DIRECTIONS. Using the records below, output the stretch that opens with the line containing "Unplugged Wedding (284, 1383)" and closes with the line containing "Dynamic Elopement: Kasey + Shon (218, 2357)", exactly and including both lines, with nothing more.

DATA FOR ANALYSIS.
***
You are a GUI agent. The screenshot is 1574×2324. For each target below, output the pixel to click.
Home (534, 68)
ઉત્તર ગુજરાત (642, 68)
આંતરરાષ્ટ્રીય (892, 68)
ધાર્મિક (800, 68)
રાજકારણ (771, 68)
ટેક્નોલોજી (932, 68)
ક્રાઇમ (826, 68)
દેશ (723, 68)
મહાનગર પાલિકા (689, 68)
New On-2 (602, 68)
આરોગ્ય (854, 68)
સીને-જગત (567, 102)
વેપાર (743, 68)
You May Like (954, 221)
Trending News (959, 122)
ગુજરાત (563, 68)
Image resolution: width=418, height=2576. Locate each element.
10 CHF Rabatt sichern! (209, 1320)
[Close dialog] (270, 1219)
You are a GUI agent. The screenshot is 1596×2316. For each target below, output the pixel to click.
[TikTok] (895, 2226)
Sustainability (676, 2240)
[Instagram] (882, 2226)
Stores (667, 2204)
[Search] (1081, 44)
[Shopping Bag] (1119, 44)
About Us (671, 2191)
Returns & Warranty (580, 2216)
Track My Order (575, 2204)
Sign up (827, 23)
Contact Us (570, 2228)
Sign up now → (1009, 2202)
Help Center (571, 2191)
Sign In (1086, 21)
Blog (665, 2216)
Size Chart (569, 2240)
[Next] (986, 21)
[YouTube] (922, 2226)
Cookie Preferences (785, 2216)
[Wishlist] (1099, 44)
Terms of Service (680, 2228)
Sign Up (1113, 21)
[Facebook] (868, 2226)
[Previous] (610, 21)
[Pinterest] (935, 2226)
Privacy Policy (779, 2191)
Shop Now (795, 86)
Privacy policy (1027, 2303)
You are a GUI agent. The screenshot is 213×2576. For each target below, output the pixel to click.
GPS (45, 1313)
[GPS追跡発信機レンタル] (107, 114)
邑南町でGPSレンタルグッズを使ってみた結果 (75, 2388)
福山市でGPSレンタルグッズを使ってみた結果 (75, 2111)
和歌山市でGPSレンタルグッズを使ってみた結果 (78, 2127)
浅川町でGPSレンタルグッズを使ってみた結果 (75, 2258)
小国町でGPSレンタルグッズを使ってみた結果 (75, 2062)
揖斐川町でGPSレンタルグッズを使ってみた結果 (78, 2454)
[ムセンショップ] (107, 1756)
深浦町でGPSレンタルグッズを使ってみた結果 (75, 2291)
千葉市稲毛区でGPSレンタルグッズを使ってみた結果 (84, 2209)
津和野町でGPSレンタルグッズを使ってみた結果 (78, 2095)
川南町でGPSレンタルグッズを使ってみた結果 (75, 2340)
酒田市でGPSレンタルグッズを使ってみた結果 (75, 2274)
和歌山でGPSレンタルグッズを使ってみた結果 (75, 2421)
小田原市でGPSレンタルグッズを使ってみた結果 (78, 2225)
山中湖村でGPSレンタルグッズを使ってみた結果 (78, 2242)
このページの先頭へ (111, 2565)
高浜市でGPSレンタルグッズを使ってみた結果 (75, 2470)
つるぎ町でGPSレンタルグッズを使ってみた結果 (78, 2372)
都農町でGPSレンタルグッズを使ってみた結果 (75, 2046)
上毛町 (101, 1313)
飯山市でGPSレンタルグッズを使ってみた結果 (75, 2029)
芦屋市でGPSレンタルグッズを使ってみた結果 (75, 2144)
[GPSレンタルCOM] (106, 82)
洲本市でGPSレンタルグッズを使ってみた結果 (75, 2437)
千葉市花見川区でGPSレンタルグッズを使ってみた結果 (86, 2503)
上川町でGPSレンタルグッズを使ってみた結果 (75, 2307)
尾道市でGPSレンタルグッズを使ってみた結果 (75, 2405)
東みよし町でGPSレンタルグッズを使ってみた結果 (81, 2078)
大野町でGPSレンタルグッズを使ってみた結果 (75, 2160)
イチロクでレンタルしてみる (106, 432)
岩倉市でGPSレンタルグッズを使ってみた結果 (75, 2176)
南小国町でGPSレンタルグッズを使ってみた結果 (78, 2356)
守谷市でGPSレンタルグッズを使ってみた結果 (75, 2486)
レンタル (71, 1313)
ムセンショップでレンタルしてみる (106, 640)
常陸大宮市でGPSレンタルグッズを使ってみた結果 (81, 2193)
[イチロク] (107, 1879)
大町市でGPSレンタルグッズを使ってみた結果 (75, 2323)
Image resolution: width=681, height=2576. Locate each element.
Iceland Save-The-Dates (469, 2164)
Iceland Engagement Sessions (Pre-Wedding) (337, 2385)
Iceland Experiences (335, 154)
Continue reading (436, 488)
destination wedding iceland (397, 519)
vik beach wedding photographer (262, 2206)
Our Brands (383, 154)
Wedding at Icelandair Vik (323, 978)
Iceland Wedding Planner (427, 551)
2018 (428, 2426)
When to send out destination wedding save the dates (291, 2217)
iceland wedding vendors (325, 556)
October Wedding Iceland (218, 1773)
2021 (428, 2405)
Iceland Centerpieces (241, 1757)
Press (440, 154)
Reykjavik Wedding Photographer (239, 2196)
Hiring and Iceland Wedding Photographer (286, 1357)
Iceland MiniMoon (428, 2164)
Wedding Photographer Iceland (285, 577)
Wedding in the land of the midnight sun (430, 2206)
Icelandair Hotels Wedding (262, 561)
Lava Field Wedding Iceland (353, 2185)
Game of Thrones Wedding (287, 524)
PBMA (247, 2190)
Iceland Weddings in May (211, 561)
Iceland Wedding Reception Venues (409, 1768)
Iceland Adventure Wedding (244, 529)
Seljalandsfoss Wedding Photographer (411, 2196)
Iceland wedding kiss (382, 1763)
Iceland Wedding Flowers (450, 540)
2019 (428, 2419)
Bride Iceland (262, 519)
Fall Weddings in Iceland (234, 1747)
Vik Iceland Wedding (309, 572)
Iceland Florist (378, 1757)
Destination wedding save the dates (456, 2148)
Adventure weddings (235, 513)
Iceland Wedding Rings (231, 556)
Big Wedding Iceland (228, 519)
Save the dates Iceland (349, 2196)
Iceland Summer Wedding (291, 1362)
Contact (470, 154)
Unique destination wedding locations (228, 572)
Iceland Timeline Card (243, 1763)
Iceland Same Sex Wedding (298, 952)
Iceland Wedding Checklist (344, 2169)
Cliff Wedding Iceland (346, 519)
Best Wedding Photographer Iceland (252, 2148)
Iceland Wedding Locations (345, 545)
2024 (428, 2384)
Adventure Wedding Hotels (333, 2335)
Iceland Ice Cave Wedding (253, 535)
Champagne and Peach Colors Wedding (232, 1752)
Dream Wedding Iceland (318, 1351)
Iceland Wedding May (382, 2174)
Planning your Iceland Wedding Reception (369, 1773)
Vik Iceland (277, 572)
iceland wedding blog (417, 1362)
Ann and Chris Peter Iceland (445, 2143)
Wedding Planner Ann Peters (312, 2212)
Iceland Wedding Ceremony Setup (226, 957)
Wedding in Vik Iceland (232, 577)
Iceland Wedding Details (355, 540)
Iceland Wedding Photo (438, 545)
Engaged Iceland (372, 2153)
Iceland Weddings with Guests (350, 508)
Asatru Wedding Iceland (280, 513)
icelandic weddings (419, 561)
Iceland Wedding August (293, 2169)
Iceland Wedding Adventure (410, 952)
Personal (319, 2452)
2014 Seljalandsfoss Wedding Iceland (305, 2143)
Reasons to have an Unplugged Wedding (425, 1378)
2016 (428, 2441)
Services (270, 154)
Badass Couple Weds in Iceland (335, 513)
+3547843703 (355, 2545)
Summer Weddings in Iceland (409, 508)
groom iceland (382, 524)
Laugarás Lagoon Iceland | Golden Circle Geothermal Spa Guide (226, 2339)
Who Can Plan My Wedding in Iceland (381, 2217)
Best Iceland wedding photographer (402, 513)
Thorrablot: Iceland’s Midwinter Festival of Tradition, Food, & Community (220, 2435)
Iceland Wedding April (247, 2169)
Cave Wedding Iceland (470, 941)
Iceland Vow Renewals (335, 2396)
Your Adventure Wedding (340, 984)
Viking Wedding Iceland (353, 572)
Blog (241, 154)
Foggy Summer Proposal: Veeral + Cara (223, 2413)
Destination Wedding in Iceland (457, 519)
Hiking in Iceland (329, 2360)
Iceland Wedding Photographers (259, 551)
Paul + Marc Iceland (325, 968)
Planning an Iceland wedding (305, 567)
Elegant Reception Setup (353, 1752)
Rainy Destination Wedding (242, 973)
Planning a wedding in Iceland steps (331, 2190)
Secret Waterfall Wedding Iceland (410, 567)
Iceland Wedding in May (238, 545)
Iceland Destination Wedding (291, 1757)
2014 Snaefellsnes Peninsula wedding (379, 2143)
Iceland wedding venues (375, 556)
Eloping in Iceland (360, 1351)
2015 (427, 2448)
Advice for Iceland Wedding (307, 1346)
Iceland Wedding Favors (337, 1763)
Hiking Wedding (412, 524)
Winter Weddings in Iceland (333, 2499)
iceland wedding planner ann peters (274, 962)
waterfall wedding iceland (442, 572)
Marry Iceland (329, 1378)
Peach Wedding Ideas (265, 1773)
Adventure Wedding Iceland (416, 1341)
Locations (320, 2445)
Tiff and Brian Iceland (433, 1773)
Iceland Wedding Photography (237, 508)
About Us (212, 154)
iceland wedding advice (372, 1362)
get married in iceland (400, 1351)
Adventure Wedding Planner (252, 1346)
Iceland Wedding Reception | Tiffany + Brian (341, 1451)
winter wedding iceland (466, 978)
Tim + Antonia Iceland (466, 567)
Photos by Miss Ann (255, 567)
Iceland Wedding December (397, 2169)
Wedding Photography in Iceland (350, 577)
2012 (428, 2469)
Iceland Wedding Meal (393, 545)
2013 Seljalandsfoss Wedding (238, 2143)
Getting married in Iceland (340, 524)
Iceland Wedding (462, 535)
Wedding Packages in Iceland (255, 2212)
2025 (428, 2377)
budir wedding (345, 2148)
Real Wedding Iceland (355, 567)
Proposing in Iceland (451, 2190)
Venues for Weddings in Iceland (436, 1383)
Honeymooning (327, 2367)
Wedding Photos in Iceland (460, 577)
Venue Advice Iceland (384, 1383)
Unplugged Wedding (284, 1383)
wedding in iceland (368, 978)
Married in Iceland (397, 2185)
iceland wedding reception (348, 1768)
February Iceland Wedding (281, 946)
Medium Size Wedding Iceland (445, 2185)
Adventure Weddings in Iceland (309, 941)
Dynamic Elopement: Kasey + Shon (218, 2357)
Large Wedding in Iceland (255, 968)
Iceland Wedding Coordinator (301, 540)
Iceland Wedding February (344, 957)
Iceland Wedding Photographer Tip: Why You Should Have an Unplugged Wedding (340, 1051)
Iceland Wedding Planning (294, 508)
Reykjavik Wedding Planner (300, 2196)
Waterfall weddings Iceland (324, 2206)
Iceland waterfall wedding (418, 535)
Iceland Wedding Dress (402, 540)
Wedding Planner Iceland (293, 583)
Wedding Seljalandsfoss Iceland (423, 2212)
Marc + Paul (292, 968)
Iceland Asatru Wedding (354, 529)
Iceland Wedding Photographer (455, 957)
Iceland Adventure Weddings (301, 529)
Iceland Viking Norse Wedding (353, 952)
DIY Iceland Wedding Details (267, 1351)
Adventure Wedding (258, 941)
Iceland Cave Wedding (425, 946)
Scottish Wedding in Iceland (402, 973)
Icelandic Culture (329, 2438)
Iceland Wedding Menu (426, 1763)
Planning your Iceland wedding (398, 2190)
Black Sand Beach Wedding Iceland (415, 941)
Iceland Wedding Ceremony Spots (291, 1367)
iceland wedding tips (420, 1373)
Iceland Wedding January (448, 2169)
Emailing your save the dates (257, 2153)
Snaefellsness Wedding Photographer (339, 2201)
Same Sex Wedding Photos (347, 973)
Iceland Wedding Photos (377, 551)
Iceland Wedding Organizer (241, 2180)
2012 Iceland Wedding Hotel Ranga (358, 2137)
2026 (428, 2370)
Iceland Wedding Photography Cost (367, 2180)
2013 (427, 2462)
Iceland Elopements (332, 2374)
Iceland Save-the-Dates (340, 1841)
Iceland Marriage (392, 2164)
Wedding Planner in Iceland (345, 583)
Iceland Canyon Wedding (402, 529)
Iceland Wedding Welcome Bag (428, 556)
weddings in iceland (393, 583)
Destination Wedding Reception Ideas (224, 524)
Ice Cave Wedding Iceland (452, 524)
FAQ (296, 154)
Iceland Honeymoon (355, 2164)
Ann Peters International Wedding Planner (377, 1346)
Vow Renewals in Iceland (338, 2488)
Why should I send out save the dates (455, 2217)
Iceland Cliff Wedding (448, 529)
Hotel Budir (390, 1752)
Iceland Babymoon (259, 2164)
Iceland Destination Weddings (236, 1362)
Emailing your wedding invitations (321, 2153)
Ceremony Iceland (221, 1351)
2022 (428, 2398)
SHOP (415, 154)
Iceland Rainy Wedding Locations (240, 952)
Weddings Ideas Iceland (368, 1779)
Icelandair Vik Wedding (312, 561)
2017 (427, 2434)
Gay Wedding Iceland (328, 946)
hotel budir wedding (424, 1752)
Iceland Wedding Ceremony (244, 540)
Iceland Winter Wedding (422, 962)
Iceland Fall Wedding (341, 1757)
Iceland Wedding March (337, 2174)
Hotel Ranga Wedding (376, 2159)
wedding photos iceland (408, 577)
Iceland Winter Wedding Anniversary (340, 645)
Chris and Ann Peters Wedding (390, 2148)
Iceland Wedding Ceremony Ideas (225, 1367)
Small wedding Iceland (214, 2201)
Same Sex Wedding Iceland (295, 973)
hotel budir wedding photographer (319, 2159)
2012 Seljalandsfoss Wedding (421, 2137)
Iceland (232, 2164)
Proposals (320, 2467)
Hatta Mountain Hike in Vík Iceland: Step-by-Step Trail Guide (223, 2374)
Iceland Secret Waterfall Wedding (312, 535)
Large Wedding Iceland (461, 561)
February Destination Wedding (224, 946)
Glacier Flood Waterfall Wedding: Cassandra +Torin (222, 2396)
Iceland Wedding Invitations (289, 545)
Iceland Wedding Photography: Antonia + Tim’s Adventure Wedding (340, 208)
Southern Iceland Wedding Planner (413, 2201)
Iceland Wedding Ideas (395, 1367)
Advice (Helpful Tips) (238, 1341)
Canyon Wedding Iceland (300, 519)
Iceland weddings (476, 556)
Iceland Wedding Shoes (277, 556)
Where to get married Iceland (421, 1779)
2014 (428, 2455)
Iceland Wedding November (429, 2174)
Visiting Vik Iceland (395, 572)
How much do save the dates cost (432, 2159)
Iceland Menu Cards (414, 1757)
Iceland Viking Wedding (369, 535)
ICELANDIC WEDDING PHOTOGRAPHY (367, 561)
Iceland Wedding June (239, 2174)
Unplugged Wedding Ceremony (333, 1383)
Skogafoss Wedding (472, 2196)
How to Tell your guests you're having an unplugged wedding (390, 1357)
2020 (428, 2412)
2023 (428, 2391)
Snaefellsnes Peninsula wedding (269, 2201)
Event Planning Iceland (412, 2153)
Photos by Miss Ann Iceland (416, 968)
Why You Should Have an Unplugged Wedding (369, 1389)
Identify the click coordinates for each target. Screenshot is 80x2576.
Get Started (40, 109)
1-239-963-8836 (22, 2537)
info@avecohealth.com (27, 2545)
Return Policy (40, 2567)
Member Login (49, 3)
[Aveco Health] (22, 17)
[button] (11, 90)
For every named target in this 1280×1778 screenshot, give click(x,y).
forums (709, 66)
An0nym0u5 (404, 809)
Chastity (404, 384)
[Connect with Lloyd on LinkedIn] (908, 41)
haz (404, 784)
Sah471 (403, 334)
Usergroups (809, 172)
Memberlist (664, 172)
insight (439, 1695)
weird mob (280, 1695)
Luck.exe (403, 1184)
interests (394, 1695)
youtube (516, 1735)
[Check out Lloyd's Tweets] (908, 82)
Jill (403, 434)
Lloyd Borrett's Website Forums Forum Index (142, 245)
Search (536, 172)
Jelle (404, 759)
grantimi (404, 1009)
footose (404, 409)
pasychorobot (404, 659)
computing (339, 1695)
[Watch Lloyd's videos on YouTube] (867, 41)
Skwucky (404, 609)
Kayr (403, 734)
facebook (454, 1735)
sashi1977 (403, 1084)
***
REPLY TO THE EXERCISE.
Unplugged Wedding (284, 1383)
wedding in iceland (368, 978)
Married in Iceland (397, 2185)
iceland wedding reception (348, 1768)
February Iceland Wedding (281, 946)
Medium Size Wedding Iceland (445, 2185)
Adventure Weddings in Iceland (309, 941)
Dynamic Elopement: Kasey + Shon (218, 2357)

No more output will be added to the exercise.